## YOUR GOAL
Substitute "pie chart" for "bar chart" in the stretch of records from the line containing "You are a computer-use agent. 940x662 pixels." through the end of the records, keeping everything else unchanged, and give back only that stretch without the pictures.

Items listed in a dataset
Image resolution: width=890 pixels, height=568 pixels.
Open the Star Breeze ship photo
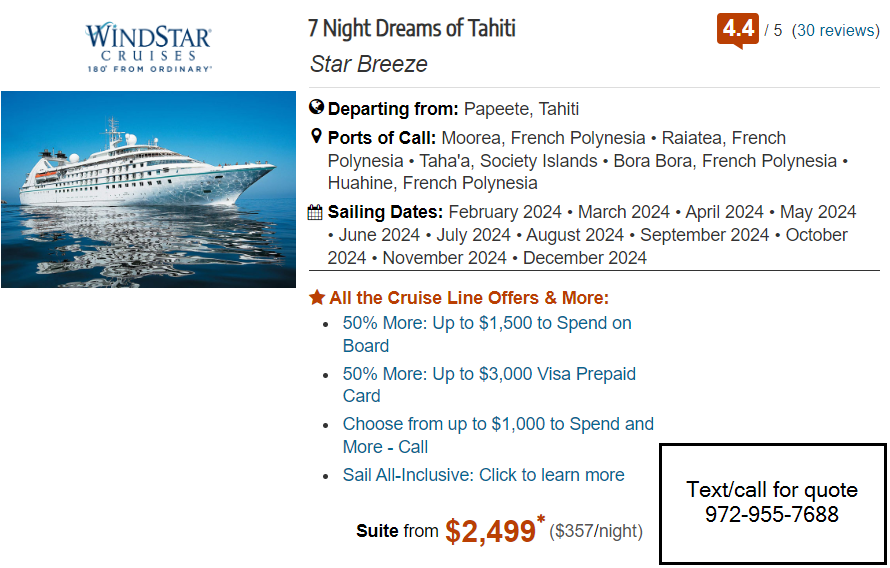click(x=149, y=190)
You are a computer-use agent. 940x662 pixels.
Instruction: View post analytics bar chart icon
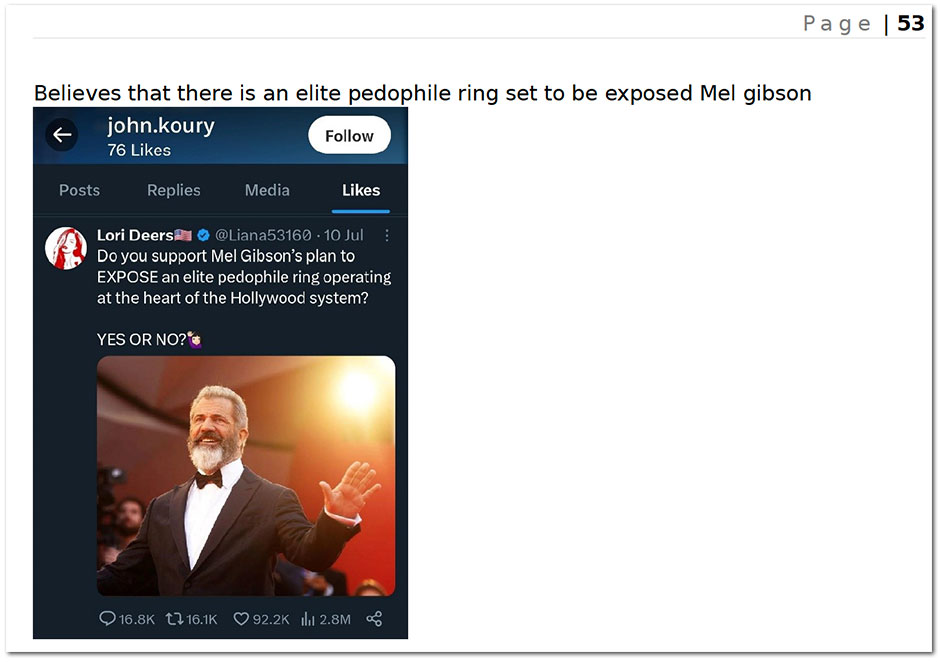[x=308, y=619]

## FULL SOLUTION
You are a computer-use agent. 940x662 pixels.
Instruction: View post analytics pie chart icon
[x=308, y=619]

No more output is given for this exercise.